━━ GIVEN RECORDS

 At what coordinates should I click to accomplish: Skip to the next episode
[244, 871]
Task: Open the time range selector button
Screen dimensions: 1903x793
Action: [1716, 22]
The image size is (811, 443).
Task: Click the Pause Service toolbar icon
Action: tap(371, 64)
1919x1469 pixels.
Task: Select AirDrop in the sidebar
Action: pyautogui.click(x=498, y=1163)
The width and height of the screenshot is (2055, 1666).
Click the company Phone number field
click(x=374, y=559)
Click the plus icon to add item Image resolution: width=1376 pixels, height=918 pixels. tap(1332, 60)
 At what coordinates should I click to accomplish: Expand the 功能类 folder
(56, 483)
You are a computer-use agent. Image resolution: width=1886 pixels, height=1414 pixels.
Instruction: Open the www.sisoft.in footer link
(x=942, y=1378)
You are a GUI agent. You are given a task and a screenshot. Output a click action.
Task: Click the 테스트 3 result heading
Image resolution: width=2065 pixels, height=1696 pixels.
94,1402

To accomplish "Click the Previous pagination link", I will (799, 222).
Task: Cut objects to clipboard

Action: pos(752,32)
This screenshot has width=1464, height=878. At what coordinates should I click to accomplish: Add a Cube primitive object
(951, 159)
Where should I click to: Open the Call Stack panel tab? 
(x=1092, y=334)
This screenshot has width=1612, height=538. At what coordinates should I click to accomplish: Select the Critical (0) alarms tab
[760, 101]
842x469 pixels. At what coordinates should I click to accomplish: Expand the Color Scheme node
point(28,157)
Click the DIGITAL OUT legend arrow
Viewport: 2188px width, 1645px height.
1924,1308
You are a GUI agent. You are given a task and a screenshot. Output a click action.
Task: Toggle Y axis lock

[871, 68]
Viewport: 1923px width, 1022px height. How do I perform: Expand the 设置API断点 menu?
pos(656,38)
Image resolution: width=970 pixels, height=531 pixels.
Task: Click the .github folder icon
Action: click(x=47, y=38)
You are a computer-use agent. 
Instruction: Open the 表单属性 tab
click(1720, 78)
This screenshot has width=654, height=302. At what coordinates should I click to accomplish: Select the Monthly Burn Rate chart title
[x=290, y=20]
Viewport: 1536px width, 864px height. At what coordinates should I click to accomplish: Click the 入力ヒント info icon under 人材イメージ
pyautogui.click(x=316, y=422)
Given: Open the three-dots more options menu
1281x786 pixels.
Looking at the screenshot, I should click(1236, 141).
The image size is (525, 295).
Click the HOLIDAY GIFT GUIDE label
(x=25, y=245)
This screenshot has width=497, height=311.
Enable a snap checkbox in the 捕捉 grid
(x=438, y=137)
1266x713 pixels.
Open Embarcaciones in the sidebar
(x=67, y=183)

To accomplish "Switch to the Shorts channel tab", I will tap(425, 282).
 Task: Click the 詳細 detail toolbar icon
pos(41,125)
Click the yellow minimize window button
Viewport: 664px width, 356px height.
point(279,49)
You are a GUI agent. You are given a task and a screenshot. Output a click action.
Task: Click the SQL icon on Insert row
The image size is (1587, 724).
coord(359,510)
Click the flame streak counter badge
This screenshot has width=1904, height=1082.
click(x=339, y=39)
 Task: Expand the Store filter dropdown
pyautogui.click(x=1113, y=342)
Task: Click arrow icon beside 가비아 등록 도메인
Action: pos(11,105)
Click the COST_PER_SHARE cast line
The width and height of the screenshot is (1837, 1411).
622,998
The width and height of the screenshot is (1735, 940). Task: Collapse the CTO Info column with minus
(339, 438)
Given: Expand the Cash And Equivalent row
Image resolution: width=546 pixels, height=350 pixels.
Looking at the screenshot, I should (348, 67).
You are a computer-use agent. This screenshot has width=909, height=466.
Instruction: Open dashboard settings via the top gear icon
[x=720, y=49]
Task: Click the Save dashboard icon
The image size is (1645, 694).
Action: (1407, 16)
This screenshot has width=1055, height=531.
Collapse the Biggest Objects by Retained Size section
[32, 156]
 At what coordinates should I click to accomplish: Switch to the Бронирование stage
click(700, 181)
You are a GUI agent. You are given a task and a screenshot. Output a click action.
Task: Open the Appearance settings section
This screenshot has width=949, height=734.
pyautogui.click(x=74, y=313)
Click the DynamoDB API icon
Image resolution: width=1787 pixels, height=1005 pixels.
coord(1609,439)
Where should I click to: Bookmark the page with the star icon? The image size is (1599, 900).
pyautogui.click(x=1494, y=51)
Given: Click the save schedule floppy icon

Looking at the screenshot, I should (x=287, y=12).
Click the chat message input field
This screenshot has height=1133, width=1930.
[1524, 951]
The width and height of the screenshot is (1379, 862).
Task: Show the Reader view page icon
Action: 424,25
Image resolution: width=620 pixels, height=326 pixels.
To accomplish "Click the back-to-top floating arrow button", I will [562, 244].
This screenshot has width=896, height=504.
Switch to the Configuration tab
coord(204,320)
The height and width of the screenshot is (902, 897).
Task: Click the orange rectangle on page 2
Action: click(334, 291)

━━━━

ASSIGNED TASK
Word for word, set down all the lines above.

THE COMPLETED TASK
 At what coordinates should I click to accomplish: Skip to the next episode
[244, 871]
Task: Open the time range selector button
Screen dimensions: 1903x793
Action: [1716, 22]
The image size is (811, 443).
Task: Click the Pause Service toolbar icon
Action: tap(371, 64)
1919x1469 pixels.
Task: Select AirDrop in the sidebar
Action: pyautogui.click(x=498, y=1163)
The width and height of the screenshot is (2055, 1666).
Click the company Phone number field
click(x=374, y=559)
Click the plus icon to add item Image resolution: width=1376 pixels, height=918 pixels. tap(1332, 60)
 At what coordinates should I click to accomplish: Expand the 功能类 folder
(56, 483)
You are a computer-use agent. Image resolution: width=1886 pixels, height=1414 pixels.
Instruction: Open the www.sisoft.in footer link
(x=942, y=1378)
You are a GUI agent. You are given a task and a screenshot. Output a click action.
Task: Click the 테스트 3 result heading
Image resolution: width=2065 pixels, height=1696 pixels.
94,1402

To accomplish "Click the Previous pagination link", I will (799, 222).
Task: Cut objects to clipboard

Action: pos(752,32)
This screenshot has width=1464, height=878. At what coordinates should I click to accomplish: Add a Cube primitive object
(951, 159)
Where should I click to: Open the Call Stack panel tab? 
(x=1092, y=334)
This screenshot has width=1612, height=538. At what coordinates should I click to accomplish: Select the Critical (0) alarms tab
[760, 101]
842x469 pixels. At what coordinates should I click to accomplish: Expand the Color Scheme node
point(28,157)
Click the DIGITAL OUT legend arrow
Viewport: 2188px width, 1645px height.
1924,1308
You are a GUI agent. You are given a task and a screenshot. Output a click action.
Task: Toggle Y axis lock

[871, 68]
Viewport: 1923px width, 1022px height. How do I perform: Expand the 设置API断点 menu?
pos(656,38)
Image resolution: width=970 pixels, height=531 pixels.
Task: Click the .github folder icon
Action: click(x=47, y=38)
You are a computer-use agent. 
Instruction: Open the 表单属性 tab
click(1720, 78)
This screenshot has width=654, height=302. At what coordinates should I click to accomplish: Select the Monthly Burn Rate chart title
[x=290, y=20]
Viewport: 1536px width, 864px height. At what coordinates should I click to accomplish: Click the 入力ヒント info icon under 人材イメージ
pyautogui.click(x=316, y=422)
Given: Open the three-dots more options menu
1281x786 pixels.
Looking at the screenshot, I should click(1236, 141).
The image size is (525, 295).
Click the HOLIDAY GIFT GUIDE label
(x=25, y=245)
This screenshot has width=497, height=311.
Enable a snap checkbox in the 捕捉 grid
(x=438, y=137)
1266x713 pixels.
Open Embarcaciones in the sidebar
(x=67, y=183)

To accomplish "Switch to the Shorts channel tab", I will tap(425, 282).
 Task: Click the 詳細 detail toolbar icon
pos(41,125)
Click the yellow minimize window button
Viewport: 664px width, 356px height.
point(279,49)
You are a GUI agent. You are given a task and a screenshot. Output a click action.
Task: Click the SQL icon on Insert row
The image size is (1587, 724).
coord(359,510)
Click the flame streak counter badge
This screenshot has width=1904, height=1082.
click(x=339, y=39)
 Task: Expand the Store filter dropdown
pyautogui.click(x=1113, y=342)
Task: Click arrow icon beside 가비아 등록 도메인
Action: pos(11,105)
Click the COST_PER_SHARE cast line
The width and height of the screenshot is (1837, 1411).
622,998
The width and height of the screenshot is (1735, 940). Task: Collapse the CTO Info column with minus
(339, 438)
Given: Expand the Cash And Equivalent row
Image resolution: width=546 pixels, height=350 pixels.
Looking at the screenshot, I should (348, 67).
You are a computer-use agent. This screenshot has width=909, height=466.
Instruction: Open dashboard settings via the top gear icon
[x=720, y=49]
Task: Click the Save dashboard icon
The image size is (1645, 694).
Action: (1407, 16)
This screenshot has width=1055, height=531.
Collapse the Biggest Objects by Retained Size section
[32, 156]
 At what coordinates should I click to accomplish: Switch to the Бронирование stage
click(700, 181)
You are a GUI agent. You are given a task and a screenshot. Output a click action.
Task: Open the Appearance settings section
This screenshot has width=949, height=734.
pyautogui.click(x=74, y=313)
Click the DynamoDB API icon
Image resolution: width=1787 pixels, height=1005 pixels.
coord(1609,439)
Where should I click to: Bookmark the page with the star icon? The image size is (1599, 900).
pyautogui.click(x=1494, y=51)
Given: Click the save schedule floppy icon

Looking at the screenshot, I should (x=287, y=12).
Click the chat message input field
This screenshot has height=1133, width=1930.
[1524, 951]
The width and height of the screenshot is (1379, 862).
Task: Show the Reader view page icon
Action: 424,25
Image resolution: width=620 pixels, height=326 pixels.
To accomplish "Click the back-to-top floating arrow button", I will [562, 244].
This screenshot has width=896, height=504.
Switch to the Configuration tab
coord(204,320)
The height and width of the screenshot is (902, 897).
Task: Click the orange rectangle on page 2
Action: click(334, 291)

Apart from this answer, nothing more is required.